Daft Punk, the massively popular and influential Paris-based dance music duo, have broken up. Members Guy-Manuel de Homem-Christo and Thomas Bangalter announced their split in a new video titled “Epilogue,” excerpted from their 2006 film Electroma, which features the producers in their iconic robot costumes silently parting ways in the desert before one blows the other up. The rest of the clip is set to their Paul Williams collab “Touch” and includes a “1993-2001” message followed by an extended sunset scene. Daft Punk’s longtime publicist confirmed the breakup to Pitchfork.

Bangalter and de Homem-Christo formed Daft Punk in Paris in 1993 and helped to pioneer the French touch subgenre of house music. They perfected their take on classic Chicago house with their 1997 debut Homework, but even then they were showing off broader pop aspirations. The album spawned two massive MTV hits, “Around The World” and “Da Funk,” which respectively boasted videos from the visionary directors Michel Gondry and Spike Jonze. “Around The World” also cracked the Billboard Hot 100. This era of the group is captured on the live album Alive 1997.

By 2001’s Discovery, Daft Punk had blown out their sound to incorporate elements of disco, funk, R&B, and arena rock. Cheery opening track “One More Time” returned the duo to the Hot 100, while the playfully mechanistic “Harder, Better, Faster, Stronger” later became the basis for Kanye West’s #1 hit “Stronger.” After 2005’s more divisive Human After All, they took their famous pyramid live show to festivals around the world, documenting the era with another live set called Alive 2007. The proggy bombast of their concert productions, and the instantly legendary quality they took on, helped to lay the groundwork for the EDM craze of the early 2010s.

In late 2010, around the time both members were knighted in their native France, Daft Punk entered the realm of Hollywood film scores with their soundtrack to the movie Tron: Legacy.
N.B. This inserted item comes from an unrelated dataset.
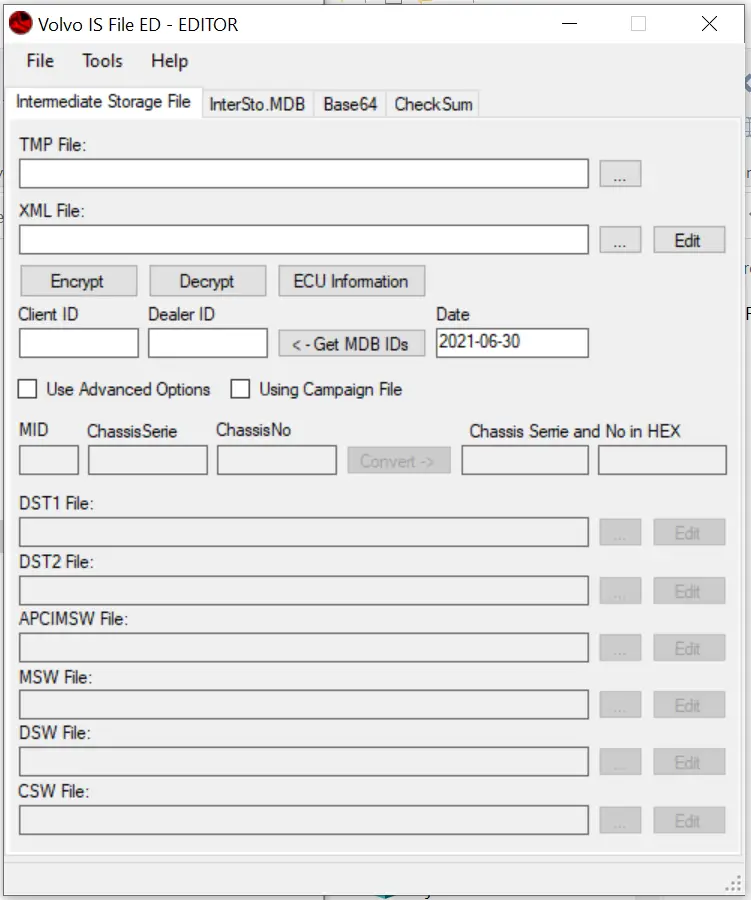Open the Tools menu
The height and width of the screenshot is (900, 751).
click(102, 61)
Their final studio album, 2013’s Random Access Memories, would bring them their broadest notoriety yet. Inspired by nostalgia and the American disco music of the late 1970s and early 1980s, the album included a number of noteworthy guest stars, most famously Pharrell Williams and Nile Rodgers on “Get Lucky,” which climbed all the way to #2 in the US. It also yielded killer collabs with Panda Bear and Julian Casablancas and “Giorgio By Moroder,” in which key Daft Punk influence Giorgio Moroder narrates his own electronic music memories. In an upset victory, Random Access Memories won Album Of The Year at the 2014 Grammys over the likes of Taylor Swift, Kendrick Lamar, and Macklemore. “Get Lucky” also won Record Of The Year that night.

Around the same time Random Access Memories was popping off, Daft Punk were again aligned with Kanye, producing multiple tracks on his abrasive 2013 effort Yeezus. Since then they’ve been even more elusive than usual, rarely appearing in public without their robot helmets, mostly keeping a low profile, and releasing hardly any music at all. But they did return to pop prominence with a feature credit on two hits from the Weeknd’s Starboy, the chart-topping title track (Daft Punk’s first and only #1 hit) and the #4-peaking “I Feel It Coming.” Both their look and their sound made them one of the most iconic, heavily imitated dance artists of the early 21st century.